::: Extract :::

Several techniques are applied in the literature for valuing informal care time [45, 47, 48] highlighting the revealed preference methods and stated preference methods, among others. The difference between revealed and stated preference methods is mainly explained by the fact that the former uses responder’s preferences for nonmarket goods. The first method uses real life decision data, that is, the preferences are taken from informal caregivers’ decisions or from close substitutes in the market. Within stated preference methods, contingent valuation and conjoint analysis methods are included. However, the revealed preference methods are based on data from real choices that people decide. Two different approaches are included in this method; the opportunity cost and proxy good method.

The opportunity cost method (OCM) was used for the main analysis to value monetary assessment of care time. This approach values ​​informal care as the informal caregiver’s foregone benefit as a result of time spent providing informal care [45]. This method values the best alternatives that caregivers had to resign in order to provide the care. Following the methodology applied in other works [49, 50], caregivers were considered to invest their time in paid work, non-paid work (such as housekeeping or voluntary work) and leisure time. Given that in Spain, there are no recent estimations of the value associated with leisure time, in practical terms leisure and non-paid work time are valued using the same shadow price [51]. To estimate the value of informal care time, three groups were considered based on the information provided by each caregiver.

  • Group 1 consists of those caregivers who were forced to leave their jobs to provide care services. Given the lack of available information regarding weekly work hours by caregivers before leaving the work force, full-time work was assumed (37.5 h/week). Care time was valued according to the average full-time wage per hour in Spain in 2017 disaggregated by regions [52]. The additional hours dedicated to informal care were valued at the minimum salary of a household employee in Spain in 2017, which was €4.42/h [53].

  • Group 2 consists of those workers who reduced their working hours. Given the lack of information available and following the methods of other authors, it was assumed that the caregivers worked a total of 37.5 h/week, requiring a reduction of three working hours per day to provide care services [54]. The economic valuation of informal care hours, labour time reduced and additional time, was calculated as in Group 1.

  • Group 3 consists of those caregivers who stated that they were not in the workforce or that they were not having problems balancing work with care. The time spent providing care in this case was valued using the minimum wage of a household employee in Spain in 2017 (€4.42/h) [53].

As part of the sensitivity analysis, two other valuation methods were used. First, the proxy good method (PGM) was used. PGM is a revealed preference method which assesses the time dedicated to informal care at the market price of the nearest substitute benefit [45]. This technique values the care provided considering how much it would cost to society or the family members if informal caregivers would disappear and, consequently, they had to be replaced at the labour market by a close substitute. To accomplish this, the cost of in-home service in Spain was used, calculated according to the workload and specific prices published by each community in 2016 and updated to 2017 [55]. Likewise, the contingent valuation method (CVM), which is the most commonly used stated preference method, was used. This approach evaluates the time of caregiving taking into consideration the caregivers’ well-being in a money metric, with compensation variation and equivalent variation for estimating the willingness to pay (WTP) and willingness to accept (WTA) for a hypothetical caregiving situation. WTP consists in estimating how much the responders are willing to pay at maximum in order to reduce 1 h of caregiving. Likewise, WTA consists in estimating how much the responders are willing to accept (to be compensated) at minimum in order to increase in one extra hour of care. To accomplish this, the monetary value of €6/h was used for WTA and the value of €3/h for WTP for 1 h of extra care [56]: both prices were updated to euros of 2017.

::: Items :::

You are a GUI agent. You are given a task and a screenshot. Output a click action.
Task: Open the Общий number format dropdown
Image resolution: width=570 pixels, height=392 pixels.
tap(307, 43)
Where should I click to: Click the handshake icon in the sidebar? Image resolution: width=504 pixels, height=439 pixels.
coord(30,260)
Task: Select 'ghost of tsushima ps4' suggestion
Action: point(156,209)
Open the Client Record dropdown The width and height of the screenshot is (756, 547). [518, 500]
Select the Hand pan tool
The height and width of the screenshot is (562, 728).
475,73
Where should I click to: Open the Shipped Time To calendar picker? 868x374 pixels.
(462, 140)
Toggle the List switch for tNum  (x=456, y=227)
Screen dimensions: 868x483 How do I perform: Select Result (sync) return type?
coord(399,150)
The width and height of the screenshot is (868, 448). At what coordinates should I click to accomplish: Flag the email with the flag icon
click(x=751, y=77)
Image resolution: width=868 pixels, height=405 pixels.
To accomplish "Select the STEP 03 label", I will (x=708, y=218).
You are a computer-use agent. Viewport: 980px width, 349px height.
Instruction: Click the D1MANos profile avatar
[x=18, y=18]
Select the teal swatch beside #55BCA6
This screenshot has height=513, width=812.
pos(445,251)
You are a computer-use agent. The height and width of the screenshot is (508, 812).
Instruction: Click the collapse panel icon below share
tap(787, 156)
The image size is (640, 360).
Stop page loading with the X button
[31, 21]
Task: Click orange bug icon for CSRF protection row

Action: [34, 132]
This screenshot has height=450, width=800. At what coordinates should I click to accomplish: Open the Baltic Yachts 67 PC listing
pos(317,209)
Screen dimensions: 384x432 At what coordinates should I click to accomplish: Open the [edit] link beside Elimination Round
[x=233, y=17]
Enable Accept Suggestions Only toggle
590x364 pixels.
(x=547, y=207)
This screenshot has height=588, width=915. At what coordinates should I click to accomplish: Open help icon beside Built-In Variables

:::

- [Stated goal] Write what comes next in the excerpt on valuing informal care time, starting after its final sentence. None of the items above is needed.

- [Response to the task]
Therefore, four techniques have been used in this study (opportunity cost, proxy good, WTP and WTA) to assess the monetary value of the time of informal care. Other techniques, such as conjoint analysis or wellbeing method [57,58,59], have been excluded because there are no recent estimations regarding the time of informal care in Spain using these methods.

It is important to note that when the SAAD resolves that a person has the right to receive a benefit, according to the degree of dependence with which he has been classified, they can choose between receiving an in-kind service or an economic benefit. Shadow and extended shadow cost sharing were estimated by weighting the probability that the beneficiary would choose the economic benefit associated to informal care based on the existing statistical information by region and level of dependency [10] provided in previous studies [12, 60] (see Table A1 in Additional file 1).

Dependency level

Dependent individuals are classified in one of the three levels of dependency defined by the DA according to the final sum of the value obtained from an official scale published in the Spanish Official Bulletin [42]: 0–24 points, no dependence; 25–49 points, level I or mild level; 50–74 points, level II or moderate level; and 75–100 points, level III or severe level. The official scale considers 47 daily tasks (eating and drinking, control of physical needs, bathing and hygiene, other physical care, dressing and undressing, maintaining one’s health, mobility, moving inside the home, moving outside the home and housework). The final score is the sum of the values of the tasks multiplied by the degree of the supervision required and the weight assigned to that activity. Although the survey used does not contain this official scale, the large number of questions included allows us to approximate the level of dependence as defined by the DA [50, 51].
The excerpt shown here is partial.